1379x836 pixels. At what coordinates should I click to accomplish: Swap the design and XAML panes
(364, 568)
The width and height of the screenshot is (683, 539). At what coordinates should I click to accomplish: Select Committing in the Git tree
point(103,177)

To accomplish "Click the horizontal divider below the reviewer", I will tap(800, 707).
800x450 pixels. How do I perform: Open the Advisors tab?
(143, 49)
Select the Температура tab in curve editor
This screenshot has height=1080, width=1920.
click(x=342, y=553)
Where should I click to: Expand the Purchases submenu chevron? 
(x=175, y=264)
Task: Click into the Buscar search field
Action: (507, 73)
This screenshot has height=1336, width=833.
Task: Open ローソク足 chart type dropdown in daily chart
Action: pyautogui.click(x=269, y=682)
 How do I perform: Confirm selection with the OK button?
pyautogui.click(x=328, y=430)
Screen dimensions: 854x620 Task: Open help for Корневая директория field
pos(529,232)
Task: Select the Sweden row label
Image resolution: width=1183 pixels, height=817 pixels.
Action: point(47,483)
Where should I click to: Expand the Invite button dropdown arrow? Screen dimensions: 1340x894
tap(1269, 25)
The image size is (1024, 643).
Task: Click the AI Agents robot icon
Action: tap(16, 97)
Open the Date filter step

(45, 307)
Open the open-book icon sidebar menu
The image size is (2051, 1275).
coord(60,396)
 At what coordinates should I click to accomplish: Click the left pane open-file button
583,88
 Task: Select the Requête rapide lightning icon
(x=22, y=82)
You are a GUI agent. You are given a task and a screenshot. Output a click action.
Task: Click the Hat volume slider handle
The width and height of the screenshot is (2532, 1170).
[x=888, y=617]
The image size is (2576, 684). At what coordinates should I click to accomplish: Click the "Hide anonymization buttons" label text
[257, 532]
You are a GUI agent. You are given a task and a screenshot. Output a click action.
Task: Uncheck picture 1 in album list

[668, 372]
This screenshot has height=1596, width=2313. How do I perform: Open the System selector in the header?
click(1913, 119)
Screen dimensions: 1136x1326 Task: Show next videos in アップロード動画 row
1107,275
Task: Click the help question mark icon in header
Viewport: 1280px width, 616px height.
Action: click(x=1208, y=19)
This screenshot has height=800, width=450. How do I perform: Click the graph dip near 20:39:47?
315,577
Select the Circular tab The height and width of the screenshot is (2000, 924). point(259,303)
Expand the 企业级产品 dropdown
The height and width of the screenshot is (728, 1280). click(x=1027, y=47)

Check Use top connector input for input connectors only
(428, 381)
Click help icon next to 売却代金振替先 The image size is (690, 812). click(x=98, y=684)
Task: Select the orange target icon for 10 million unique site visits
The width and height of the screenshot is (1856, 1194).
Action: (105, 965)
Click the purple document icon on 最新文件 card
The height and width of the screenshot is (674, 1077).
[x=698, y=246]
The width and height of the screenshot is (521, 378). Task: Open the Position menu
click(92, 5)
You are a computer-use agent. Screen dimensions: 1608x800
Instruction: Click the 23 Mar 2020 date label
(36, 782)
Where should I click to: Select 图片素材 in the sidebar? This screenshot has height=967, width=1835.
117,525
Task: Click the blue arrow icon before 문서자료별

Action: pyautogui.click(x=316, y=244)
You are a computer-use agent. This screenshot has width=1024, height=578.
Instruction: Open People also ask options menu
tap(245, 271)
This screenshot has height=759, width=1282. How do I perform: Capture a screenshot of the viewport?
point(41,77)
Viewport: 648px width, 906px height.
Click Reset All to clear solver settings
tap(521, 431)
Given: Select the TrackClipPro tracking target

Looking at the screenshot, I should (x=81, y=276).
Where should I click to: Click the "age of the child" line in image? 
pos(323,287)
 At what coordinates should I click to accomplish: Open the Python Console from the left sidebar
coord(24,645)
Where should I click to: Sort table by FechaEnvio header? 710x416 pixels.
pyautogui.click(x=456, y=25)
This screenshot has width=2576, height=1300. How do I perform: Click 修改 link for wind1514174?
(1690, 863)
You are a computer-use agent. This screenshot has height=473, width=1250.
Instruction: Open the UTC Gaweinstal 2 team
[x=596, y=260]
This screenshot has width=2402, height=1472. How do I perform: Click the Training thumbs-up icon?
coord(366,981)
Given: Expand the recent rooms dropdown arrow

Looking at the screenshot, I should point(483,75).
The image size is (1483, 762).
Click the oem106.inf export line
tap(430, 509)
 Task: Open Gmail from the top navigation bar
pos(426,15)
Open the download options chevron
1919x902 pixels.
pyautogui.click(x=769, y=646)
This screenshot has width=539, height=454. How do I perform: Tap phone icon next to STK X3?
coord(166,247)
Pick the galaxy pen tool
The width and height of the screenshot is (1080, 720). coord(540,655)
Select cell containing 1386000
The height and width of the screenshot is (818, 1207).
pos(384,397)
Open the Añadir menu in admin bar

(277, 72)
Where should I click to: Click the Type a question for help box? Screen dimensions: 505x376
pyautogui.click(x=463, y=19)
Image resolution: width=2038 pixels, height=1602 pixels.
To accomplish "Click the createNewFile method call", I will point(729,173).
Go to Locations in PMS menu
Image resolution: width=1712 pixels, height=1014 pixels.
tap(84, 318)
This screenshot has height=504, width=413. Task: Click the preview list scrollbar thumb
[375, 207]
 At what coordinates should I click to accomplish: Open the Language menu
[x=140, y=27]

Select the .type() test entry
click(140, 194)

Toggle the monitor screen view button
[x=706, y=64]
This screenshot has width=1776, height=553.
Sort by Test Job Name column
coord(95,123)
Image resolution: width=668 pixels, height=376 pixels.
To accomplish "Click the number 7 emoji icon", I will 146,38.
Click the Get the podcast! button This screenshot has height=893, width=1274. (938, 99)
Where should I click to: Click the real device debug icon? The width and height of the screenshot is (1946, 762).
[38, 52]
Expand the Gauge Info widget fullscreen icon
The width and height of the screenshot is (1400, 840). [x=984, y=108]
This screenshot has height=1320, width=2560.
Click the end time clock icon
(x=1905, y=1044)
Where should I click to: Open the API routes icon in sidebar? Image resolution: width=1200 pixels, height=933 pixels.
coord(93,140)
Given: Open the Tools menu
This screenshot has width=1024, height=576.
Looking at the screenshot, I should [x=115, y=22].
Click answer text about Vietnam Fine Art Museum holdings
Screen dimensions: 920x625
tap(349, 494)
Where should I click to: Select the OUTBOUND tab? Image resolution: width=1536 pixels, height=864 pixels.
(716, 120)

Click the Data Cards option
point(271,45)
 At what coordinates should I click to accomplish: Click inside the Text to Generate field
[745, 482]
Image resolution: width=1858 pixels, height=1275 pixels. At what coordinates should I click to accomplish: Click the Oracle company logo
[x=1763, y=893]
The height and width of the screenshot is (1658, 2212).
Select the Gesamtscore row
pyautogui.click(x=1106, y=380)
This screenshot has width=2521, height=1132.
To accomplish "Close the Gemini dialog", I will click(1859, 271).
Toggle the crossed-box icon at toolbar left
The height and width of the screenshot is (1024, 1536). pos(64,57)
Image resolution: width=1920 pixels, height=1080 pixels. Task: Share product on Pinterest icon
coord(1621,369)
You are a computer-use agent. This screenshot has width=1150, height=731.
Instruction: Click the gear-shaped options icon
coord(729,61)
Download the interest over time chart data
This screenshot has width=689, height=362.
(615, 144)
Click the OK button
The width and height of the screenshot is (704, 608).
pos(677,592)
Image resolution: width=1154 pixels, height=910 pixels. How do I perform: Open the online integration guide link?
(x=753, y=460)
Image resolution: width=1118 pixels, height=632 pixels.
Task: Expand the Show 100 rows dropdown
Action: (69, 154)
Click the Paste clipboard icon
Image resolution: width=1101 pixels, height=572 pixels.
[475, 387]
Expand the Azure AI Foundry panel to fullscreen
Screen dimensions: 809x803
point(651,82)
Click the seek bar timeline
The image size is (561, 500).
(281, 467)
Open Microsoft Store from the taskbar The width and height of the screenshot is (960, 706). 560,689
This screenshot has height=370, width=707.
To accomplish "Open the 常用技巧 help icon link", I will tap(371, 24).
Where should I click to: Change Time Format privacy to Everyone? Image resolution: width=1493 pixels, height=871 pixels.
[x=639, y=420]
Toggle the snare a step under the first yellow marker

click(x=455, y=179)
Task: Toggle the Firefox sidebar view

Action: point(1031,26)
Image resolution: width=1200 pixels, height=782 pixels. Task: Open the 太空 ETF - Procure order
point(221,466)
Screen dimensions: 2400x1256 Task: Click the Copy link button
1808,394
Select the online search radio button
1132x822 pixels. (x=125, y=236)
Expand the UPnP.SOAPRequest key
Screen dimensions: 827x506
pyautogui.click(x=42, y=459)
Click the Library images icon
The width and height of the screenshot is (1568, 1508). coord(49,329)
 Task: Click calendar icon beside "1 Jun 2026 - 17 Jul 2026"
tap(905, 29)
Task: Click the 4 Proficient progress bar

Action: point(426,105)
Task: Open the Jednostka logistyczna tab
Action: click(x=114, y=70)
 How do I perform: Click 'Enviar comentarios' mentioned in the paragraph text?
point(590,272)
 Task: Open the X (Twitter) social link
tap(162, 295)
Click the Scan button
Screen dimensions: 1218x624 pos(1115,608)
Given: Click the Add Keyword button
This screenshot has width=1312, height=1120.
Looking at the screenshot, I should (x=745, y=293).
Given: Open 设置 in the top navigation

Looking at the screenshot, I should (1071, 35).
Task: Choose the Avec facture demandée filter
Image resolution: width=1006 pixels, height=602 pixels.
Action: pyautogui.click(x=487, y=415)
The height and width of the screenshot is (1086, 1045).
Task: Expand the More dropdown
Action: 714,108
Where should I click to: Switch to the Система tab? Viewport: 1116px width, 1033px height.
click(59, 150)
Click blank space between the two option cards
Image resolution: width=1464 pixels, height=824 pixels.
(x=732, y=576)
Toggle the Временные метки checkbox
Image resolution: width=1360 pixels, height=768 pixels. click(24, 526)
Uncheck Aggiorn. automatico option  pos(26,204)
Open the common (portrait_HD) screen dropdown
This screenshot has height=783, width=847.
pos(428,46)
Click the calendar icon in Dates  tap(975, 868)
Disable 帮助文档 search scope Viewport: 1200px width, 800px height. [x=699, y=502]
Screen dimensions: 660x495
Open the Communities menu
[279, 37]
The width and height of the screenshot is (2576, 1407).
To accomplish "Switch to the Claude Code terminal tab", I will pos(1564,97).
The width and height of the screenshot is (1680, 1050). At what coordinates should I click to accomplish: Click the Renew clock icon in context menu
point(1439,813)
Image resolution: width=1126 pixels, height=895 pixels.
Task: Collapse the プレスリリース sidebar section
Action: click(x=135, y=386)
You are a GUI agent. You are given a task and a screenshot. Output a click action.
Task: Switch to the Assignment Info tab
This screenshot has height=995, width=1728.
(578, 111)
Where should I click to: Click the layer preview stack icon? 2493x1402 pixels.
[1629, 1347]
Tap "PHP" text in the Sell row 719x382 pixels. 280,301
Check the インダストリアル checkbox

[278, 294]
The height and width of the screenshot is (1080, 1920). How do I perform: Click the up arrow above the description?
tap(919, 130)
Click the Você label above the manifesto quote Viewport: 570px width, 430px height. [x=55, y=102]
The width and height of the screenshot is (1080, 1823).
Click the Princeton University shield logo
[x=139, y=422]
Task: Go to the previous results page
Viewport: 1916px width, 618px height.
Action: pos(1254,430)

__Aim of the task__. Quote the records above verbatim, from the line that contains "the left sidebar" through the line that contains "(1690, 863)", both included.

__Complete output__.
 At what coordinates should I click to accomplish: Open the Python Console from the left sidebar
coord(24,645)
Where should I click to: Sort table by FechaEnvio header? 710x416 pixels.
pyautogui.click(x=456, y=25)
This screenshot has width=2576, height=1300. How do I perform: Click 修改 link for wind1514174?
(1690, 863)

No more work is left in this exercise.